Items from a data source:

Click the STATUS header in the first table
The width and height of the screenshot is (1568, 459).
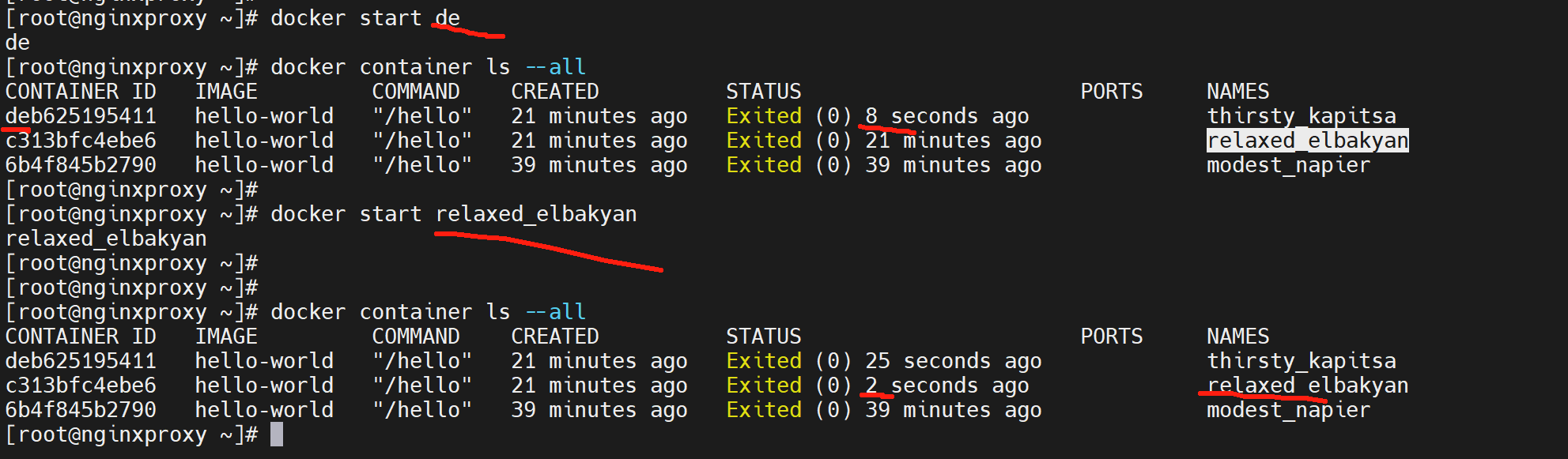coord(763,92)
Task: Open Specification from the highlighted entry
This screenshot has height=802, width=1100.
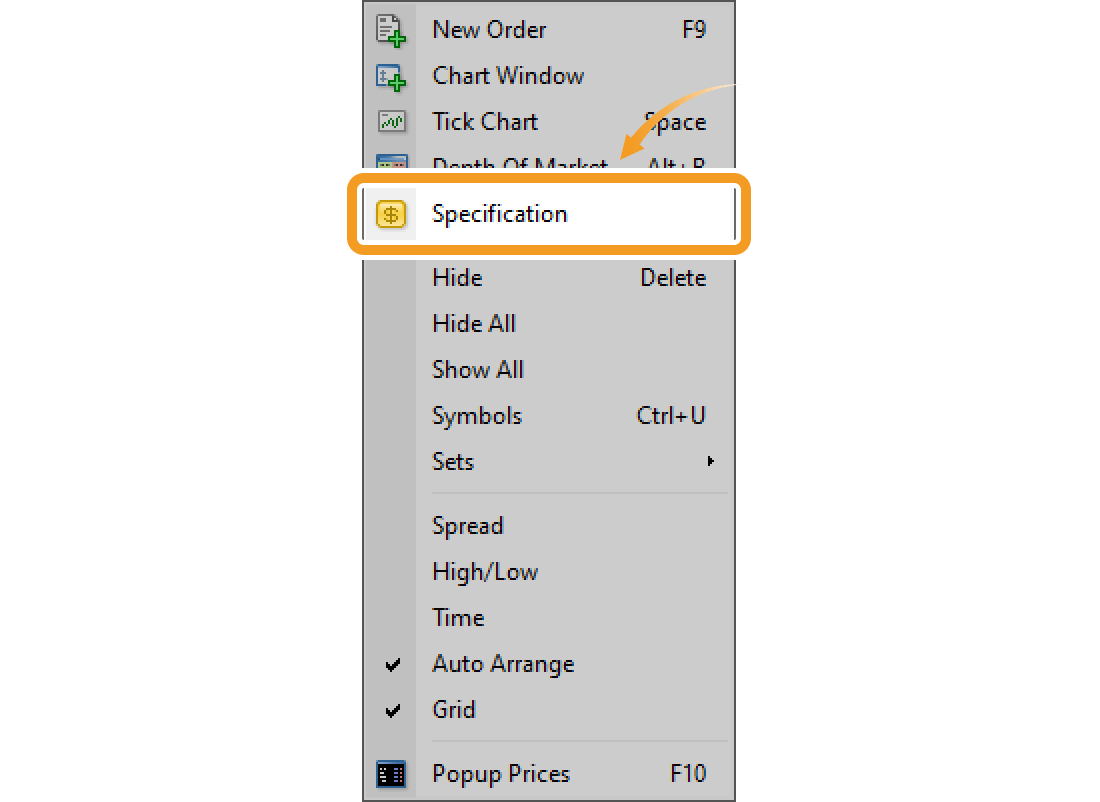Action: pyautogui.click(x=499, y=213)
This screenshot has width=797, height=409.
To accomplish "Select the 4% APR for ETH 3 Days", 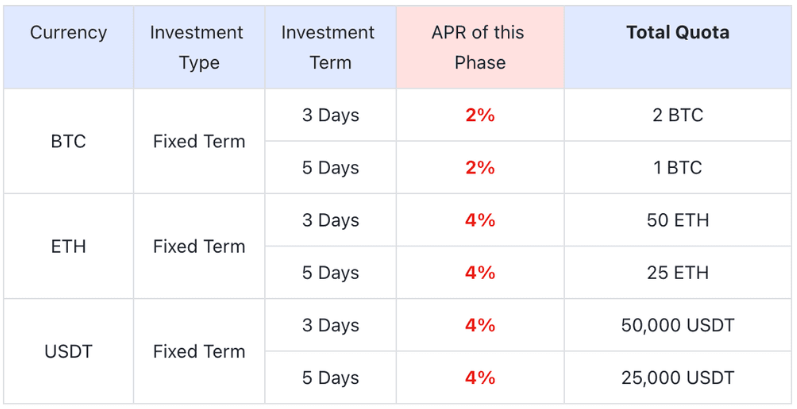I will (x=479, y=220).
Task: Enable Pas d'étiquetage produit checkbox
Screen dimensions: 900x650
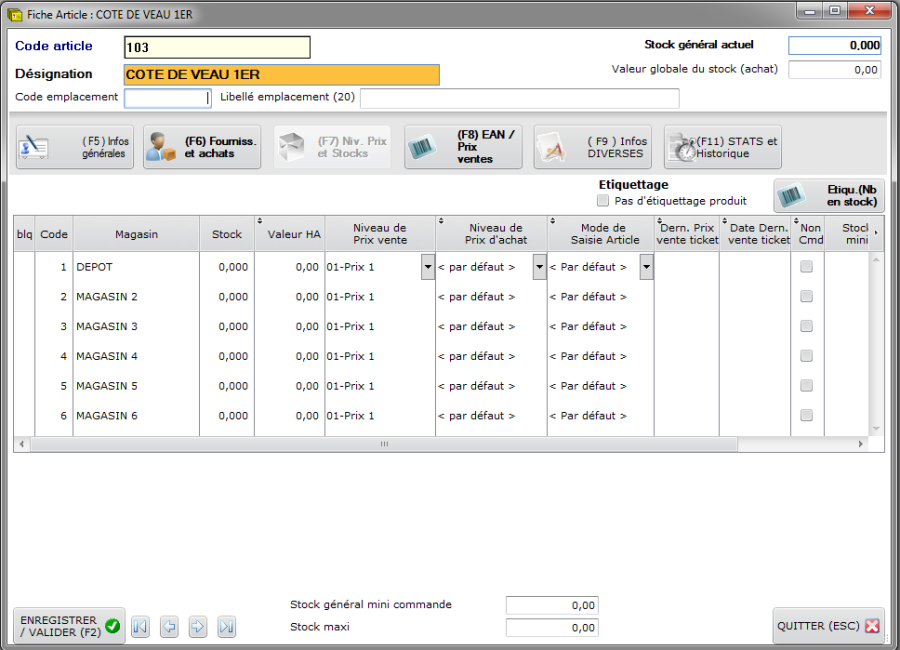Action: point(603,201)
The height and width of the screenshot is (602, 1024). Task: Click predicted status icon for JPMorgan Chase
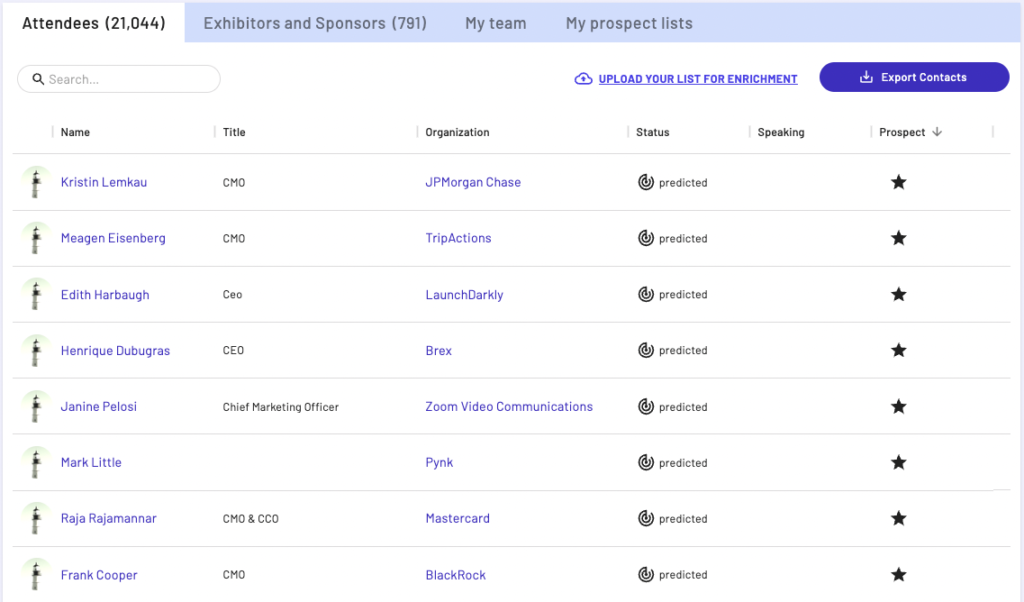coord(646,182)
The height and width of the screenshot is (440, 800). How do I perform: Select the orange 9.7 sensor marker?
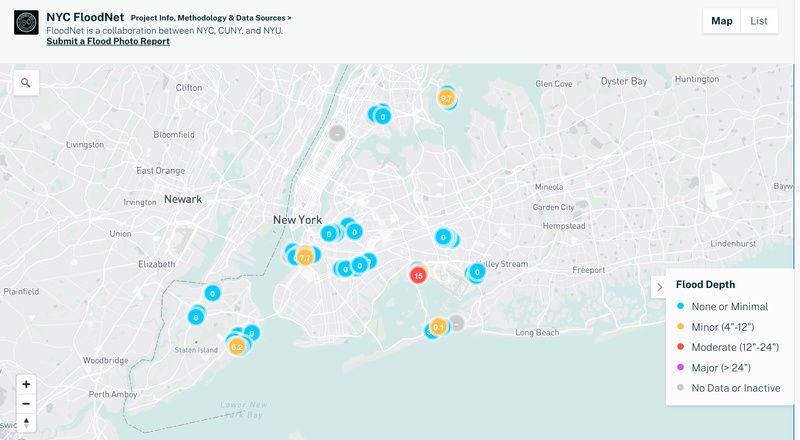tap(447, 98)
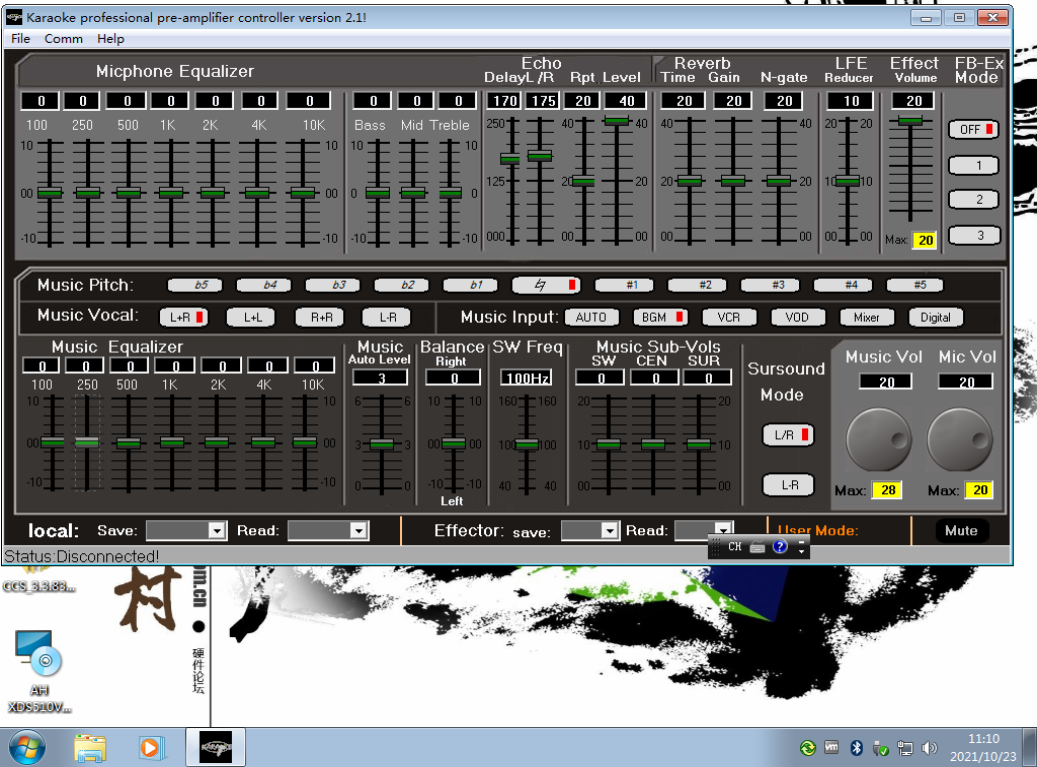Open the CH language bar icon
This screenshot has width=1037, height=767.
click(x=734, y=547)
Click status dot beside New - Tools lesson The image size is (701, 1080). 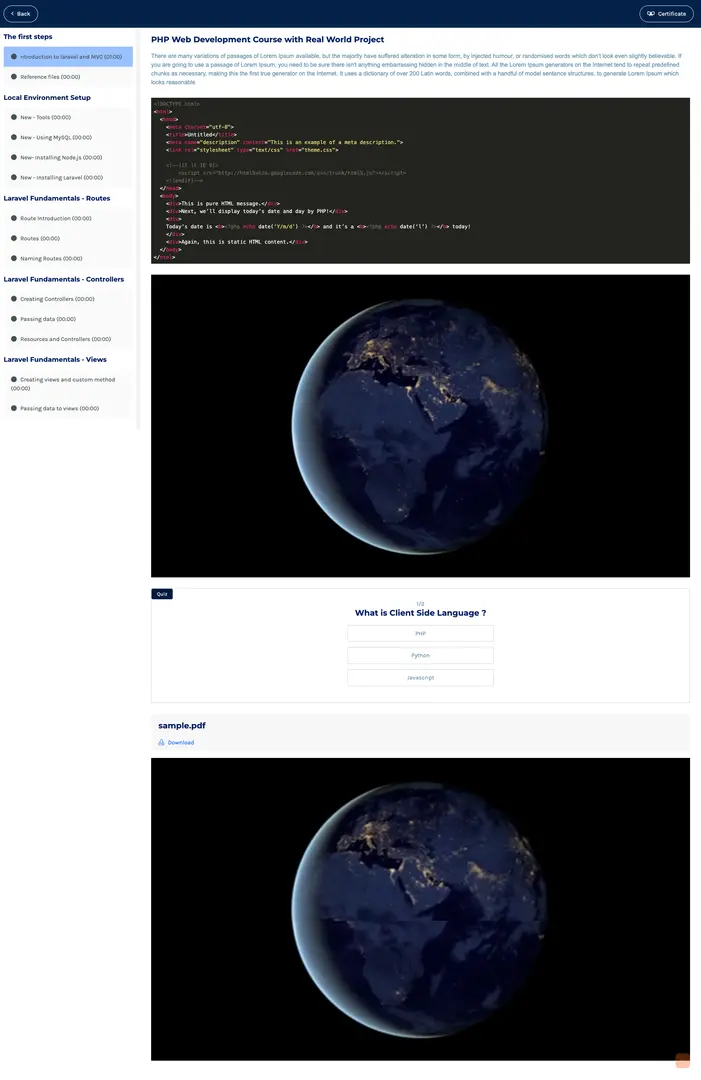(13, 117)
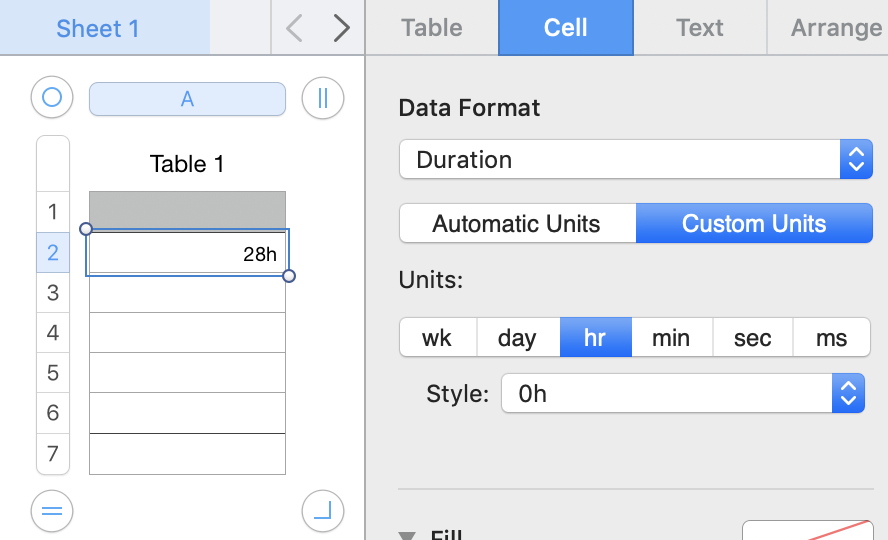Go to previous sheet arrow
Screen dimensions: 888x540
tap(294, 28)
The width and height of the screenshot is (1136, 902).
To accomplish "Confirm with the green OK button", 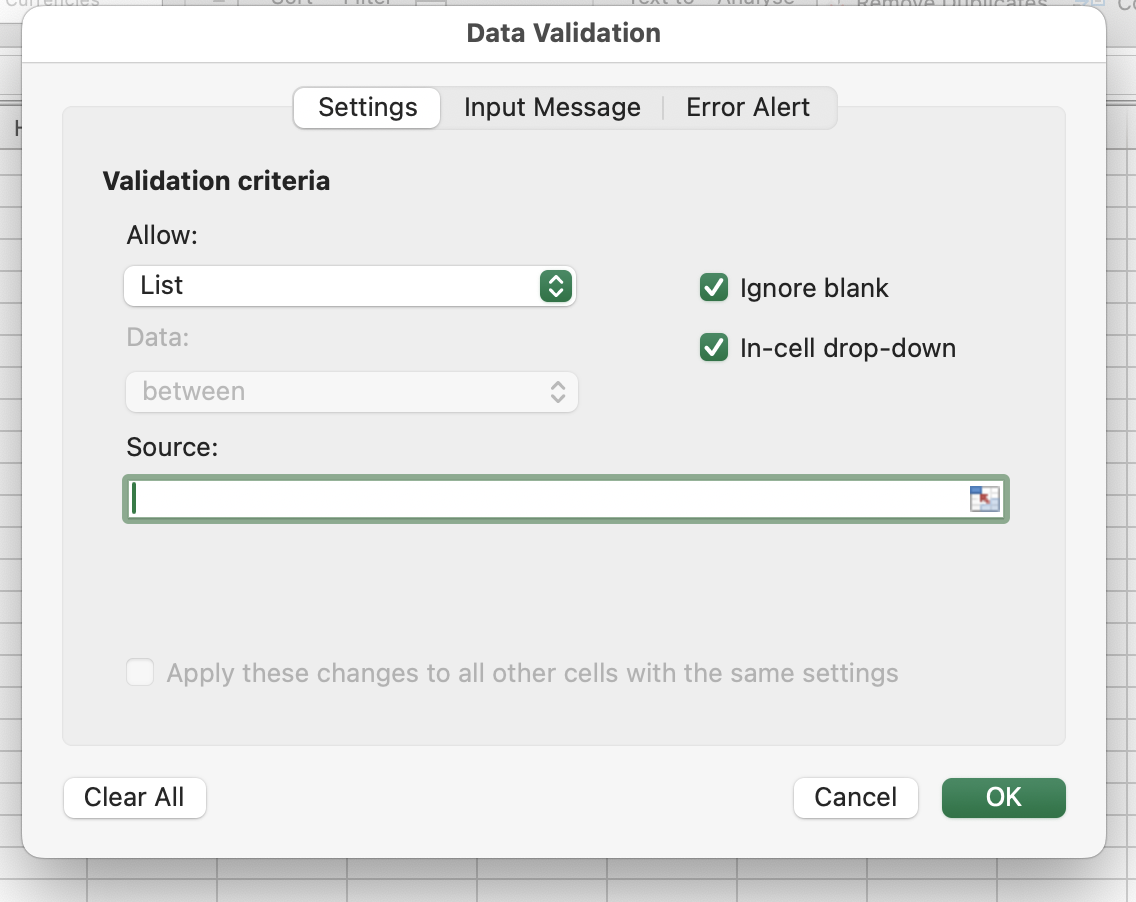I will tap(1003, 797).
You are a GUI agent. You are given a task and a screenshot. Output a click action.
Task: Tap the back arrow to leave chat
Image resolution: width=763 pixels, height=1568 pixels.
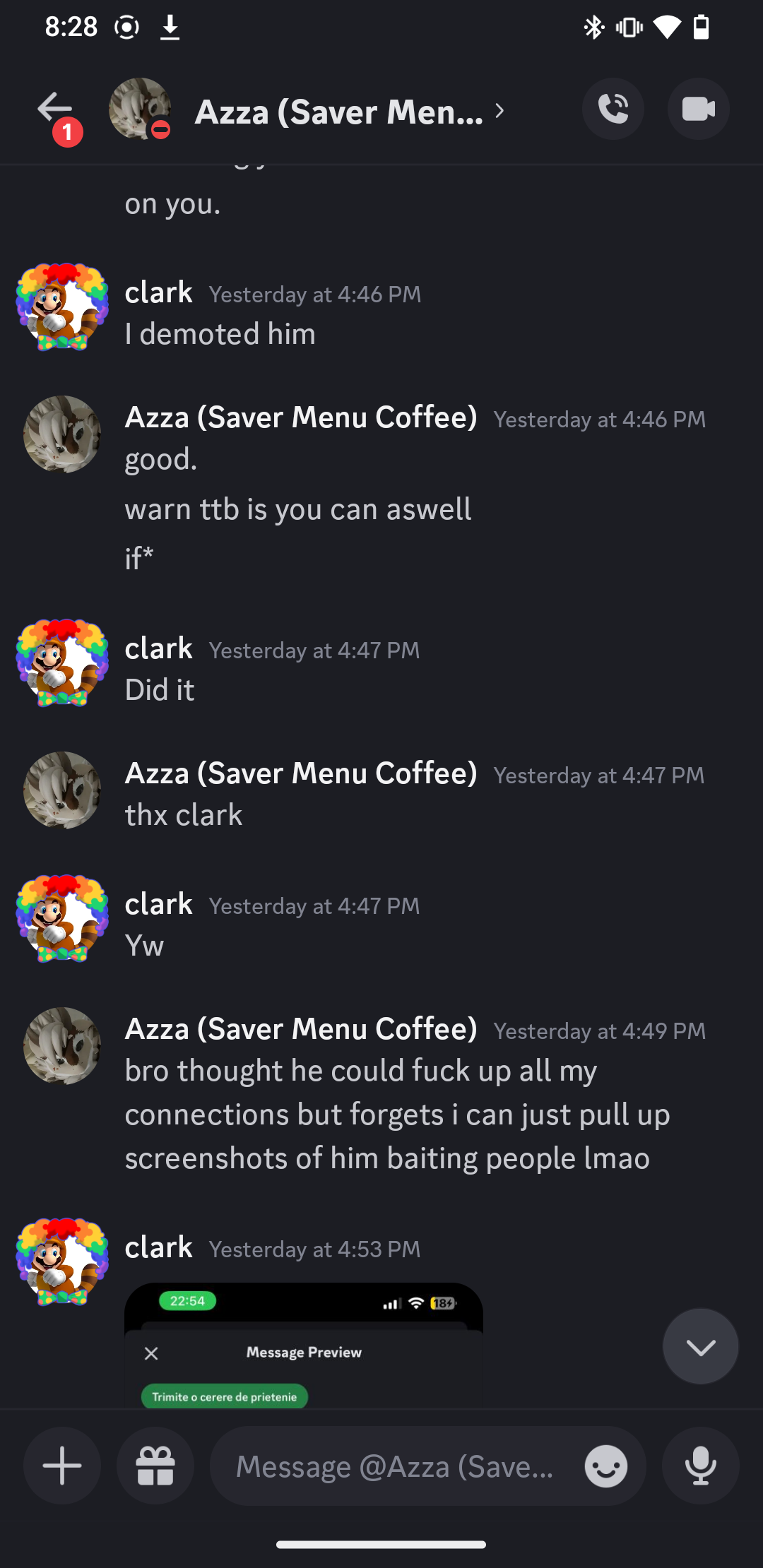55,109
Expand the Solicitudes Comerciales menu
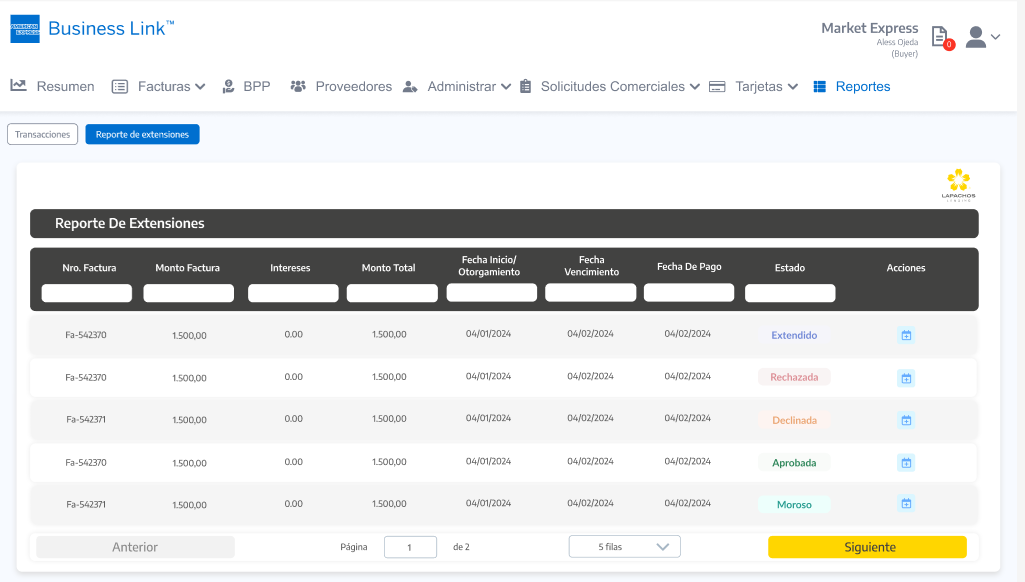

EXERCISE REQUIREMENTS:
Quote exactly, and only, the lines from the one containing "Task: Tap the back arrow to leave chat" through the last line of the records above, both included; leave out any pictures.

ANSWER TO THIS EXERCISE:
Task: Tap the back arrow to leave chat
Image resolution: width=763 pixels, height=1568 pixels.
55,109
Expand the Solicitudes Comerciales menu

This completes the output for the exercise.